Passage provided —
Beginning at late stage 8, Hau-cif8 transcript began to appear in selected cells in the anterior segmental mesoderm (Fig. 6B, C). Notably, Hau-cif8 expression began simultaneously in a specific set of cells in the rostral segments R1–R4 mesoderm, medial to and morphologically distinct from the cells described above that expressed Hau-cif4 in the R1–R4 nephridium-like structures. The medial, Hau-cif8-expressing mesodermal cells were unique for R1–R4 segments; we did not observe a similar staining pattern in the more posterior, midbody and caudal segments. Thus, Hau-cif8 in mesodermal bandlets of the R1–R4 may mark a unique set of early myogenic cells that are present only in the four rostral segments and not in the midbody and caudal segments.

In stage 9, expression of Hau-cif8 was found in a segmental pattern, marking somites, throughout the entire length of segmental tissue, and also in the head region (Fig. 6F, G). Expression of Hau-cif8 in the body wall musculature persisted in subsequent developmental stages (data not shown).

[Dataset entries]
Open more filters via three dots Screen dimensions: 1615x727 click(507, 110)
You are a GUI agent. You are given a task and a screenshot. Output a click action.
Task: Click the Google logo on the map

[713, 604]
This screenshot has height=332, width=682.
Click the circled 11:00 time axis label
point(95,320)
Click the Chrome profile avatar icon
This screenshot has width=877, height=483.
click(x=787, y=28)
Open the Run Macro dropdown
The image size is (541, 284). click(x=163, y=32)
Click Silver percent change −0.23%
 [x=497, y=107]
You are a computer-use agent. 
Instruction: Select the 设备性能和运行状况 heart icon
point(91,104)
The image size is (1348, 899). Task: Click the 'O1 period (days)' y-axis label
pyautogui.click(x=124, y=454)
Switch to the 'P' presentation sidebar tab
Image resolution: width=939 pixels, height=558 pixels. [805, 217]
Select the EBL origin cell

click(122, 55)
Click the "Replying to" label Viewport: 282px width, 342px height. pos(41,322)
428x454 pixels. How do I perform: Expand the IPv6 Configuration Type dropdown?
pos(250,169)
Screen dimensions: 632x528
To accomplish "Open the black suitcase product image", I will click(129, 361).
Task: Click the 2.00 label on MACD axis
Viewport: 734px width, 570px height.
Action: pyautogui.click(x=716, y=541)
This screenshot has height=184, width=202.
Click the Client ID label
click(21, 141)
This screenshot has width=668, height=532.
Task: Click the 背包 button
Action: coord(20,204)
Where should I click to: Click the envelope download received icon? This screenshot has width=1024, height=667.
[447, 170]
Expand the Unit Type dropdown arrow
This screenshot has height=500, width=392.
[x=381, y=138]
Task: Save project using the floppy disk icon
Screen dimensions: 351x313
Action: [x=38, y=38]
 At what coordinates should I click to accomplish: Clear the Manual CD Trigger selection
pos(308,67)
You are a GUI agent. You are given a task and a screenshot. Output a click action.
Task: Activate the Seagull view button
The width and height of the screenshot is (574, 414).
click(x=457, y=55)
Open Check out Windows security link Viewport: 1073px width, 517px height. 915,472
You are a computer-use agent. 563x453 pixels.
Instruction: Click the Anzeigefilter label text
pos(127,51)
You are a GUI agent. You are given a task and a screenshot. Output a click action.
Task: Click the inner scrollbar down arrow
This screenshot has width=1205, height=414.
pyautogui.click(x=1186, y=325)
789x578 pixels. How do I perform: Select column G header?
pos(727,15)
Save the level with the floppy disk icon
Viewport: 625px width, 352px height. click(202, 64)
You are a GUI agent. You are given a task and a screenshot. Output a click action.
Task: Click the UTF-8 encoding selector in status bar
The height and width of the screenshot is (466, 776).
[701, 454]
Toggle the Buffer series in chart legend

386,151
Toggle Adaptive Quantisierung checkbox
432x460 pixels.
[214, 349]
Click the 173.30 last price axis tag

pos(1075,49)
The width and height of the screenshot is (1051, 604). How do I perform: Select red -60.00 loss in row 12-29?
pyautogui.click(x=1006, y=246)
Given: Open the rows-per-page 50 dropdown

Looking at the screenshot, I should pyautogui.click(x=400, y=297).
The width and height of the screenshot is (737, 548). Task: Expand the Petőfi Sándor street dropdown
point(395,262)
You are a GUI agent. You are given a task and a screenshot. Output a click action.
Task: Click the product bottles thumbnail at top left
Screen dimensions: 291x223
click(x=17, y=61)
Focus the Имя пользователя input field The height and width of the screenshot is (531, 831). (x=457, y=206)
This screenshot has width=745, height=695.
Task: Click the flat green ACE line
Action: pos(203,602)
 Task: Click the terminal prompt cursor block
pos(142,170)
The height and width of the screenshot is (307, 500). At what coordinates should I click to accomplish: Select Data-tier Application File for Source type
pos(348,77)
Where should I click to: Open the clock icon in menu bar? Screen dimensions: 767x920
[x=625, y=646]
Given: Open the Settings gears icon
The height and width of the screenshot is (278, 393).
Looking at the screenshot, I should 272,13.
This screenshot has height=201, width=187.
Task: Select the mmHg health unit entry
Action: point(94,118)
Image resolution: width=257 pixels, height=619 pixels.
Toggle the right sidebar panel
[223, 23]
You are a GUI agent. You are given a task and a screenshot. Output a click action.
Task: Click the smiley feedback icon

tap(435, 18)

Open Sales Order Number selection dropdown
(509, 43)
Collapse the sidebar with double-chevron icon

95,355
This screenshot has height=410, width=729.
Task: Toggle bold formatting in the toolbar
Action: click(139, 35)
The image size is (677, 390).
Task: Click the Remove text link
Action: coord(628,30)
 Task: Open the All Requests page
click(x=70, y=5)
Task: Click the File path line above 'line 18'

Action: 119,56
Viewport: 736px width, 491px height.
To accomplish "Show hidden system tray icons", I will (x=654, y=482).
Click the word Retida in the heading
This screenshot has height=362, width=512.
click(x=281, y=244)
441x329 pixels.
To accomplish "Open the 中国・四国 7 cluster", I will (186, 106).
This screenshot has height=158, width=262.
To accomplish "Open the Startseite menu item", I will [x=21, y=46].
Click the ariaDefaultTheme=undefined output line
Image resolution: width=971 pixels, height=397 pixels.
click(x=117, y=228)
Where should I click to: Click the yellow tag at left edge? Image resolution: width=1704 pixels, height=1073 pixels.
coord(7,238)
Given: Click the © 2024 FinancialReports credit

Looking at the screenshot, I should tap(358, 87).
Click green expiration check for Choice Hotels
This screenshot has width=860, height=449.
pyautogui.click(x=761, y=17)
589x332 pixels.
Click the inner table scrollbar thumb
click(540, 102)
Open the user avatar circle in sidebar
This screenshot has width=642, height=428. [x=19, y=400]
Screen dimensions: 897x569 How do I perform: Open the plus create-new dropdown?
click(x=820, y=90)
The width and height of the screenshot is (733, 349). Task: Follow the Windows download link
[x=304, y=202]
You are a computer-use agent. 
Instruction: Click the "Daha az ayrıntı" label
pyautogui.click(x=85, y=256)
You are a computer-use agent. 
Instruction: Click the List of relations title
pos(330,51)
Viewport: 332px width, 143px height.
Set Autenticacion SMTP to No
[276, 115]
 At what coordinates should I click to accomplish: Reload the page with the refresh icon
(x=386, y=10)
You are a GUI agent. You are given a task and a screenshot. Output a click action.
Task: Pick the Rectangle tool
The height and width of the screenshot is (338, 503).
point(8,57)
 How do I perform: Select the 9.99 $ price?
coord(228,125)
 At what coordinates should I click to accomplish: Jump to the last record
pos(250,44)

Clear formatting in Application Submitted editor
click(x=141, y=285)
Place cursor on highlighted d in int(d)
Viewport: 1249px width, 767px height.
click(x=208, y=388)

Task instructions —
A: According to the passage on Hau-cif8 expression, at what stage did Hau-cif8 transcript first appear in cells of the anterior segmental mesoderm?
B: Extend the passage on Hau-cif8 expression beyond its final sentence.
These dataset entries were drawn from a separate source.

Answer list —
A: Late stage 8.

B:
Type VI: Hau-cif3

In contrast to the case for the other CIFs, we were not able to assign the expression of Hau-cif3 to a specific cell type, in part because its expression was associated with transient structures during embryonic development. The initial expression of Hau-cif3 was detected in late stage 8 embryos in the same mesodermal cells that expressed Hau-cif4. The four pairs of nephridium-like structures in rostral segments were stained for Hau-cif3 transcript, but not the ectodermally-derived putative neuropil glia at the ventral midline (Fig.6H). At late stage 8, Hau-cif3 expression began in the ventral midline of segmental mesoderm (Fig.6I) and then expanded dorsally to the lateral edge of germinal plate. By early stage 9, the pattern of Hau-cif3 expression within the mesoderm had resolved into a prominent longitudinal stripe along the ventral midline intersected by shorter transverse, segmentally iterated stripes (Fig. 6J). The Hau-cif3 stripes spanned the germinal plate in early stage 9 (Fig. 6J); but by mid stage 9, the Hau-cif3 stripes had become restricted to the lateral portions of the germinal plate (Fig. 6K). The ventral mesodermal midline expression persisted throughout stage 9 (Fig. 6J,K). During stages 9 and 10, Hau-cif3 and Hau-cif8 were both broadly expressed, but in different patterns within the segmental mesoderm. As judged by its relative positions to the segmental ganglia, Hau-cif3 may have been expressed in the septa that separate segmental coeloms in annelids, whereas Hau-cif8 is expressed in the body wall muscles. In annelids, septa arise when the segmental coeloms form within somitic blocks by schizocoely; in leeches the septa disappear later in development as the coeloms fill with connective tissue. This is consistent with our observation of the loss of segmental Hau-cif3 stripes in late stage 10 (Fig. 6L, M).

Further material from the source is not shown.